GIVEN REQUEST —
From the Hallam Bypass Trail text, extract the passage between "The trail was" and "span Eumemmerring Creek.", inclusive, copying it word for word.

DOCUMENT SECTION —

- Length: 13.7 km
- Location: Melbourne, Victoria, Australia
- Difficulty: Easy
- Surface: Concrete and bitumen path
- Hills: Some undulations
- Train: Dandenong
- Tram: None

= Hallam Bypass Trail =

The Hallam Bypass Trail is a shared use path for cyclists and pedestrians running along the Hallam Bypass between Doveton and Berwick in the outer eastern suburbs of Melbourne, Victoria, Australia.
The trail was completed in 2003.

==Route==
To follow the Hallam Bypass Trail, leave the Dandenong Creek Trail just east of Dandenong central business district and travel down the signed route along McCrae Street, Box Street, Grevillia Street and Wattle Drive. Then enter and follow the reserves that span Eumemmerring Creek.

The trail proper passes under the South Gippsland Highway and runs parallel to the Hallam Bypass. At the Gunns Road Reserve the trail splits to the north and south. To continue on the trail follow the path to the south and cross the wooden boardwalk. The northern path leads uphill to a footbridge over the Hallam Bypass and connects into the local road network of Endeavour Hills and another shared pathway leading to Endeavour Hills Shopping Centre.

RECORDED DATA —
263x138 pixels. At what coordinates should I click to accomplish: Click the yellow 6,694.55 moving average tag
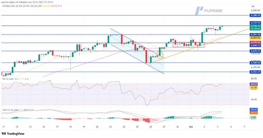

SOLUTION BELOW —
The trail was completed in 2003.

==Route==
To follow the Hallam Bypass Trail, leave the Dandenong Creek Trail just east of Dandenong central business district and travel down the signed route along McCrae Street, Box Street, Grevillia Street and Wattle Drive. Then enter and follow the reserves that span Eumemmerring Creek.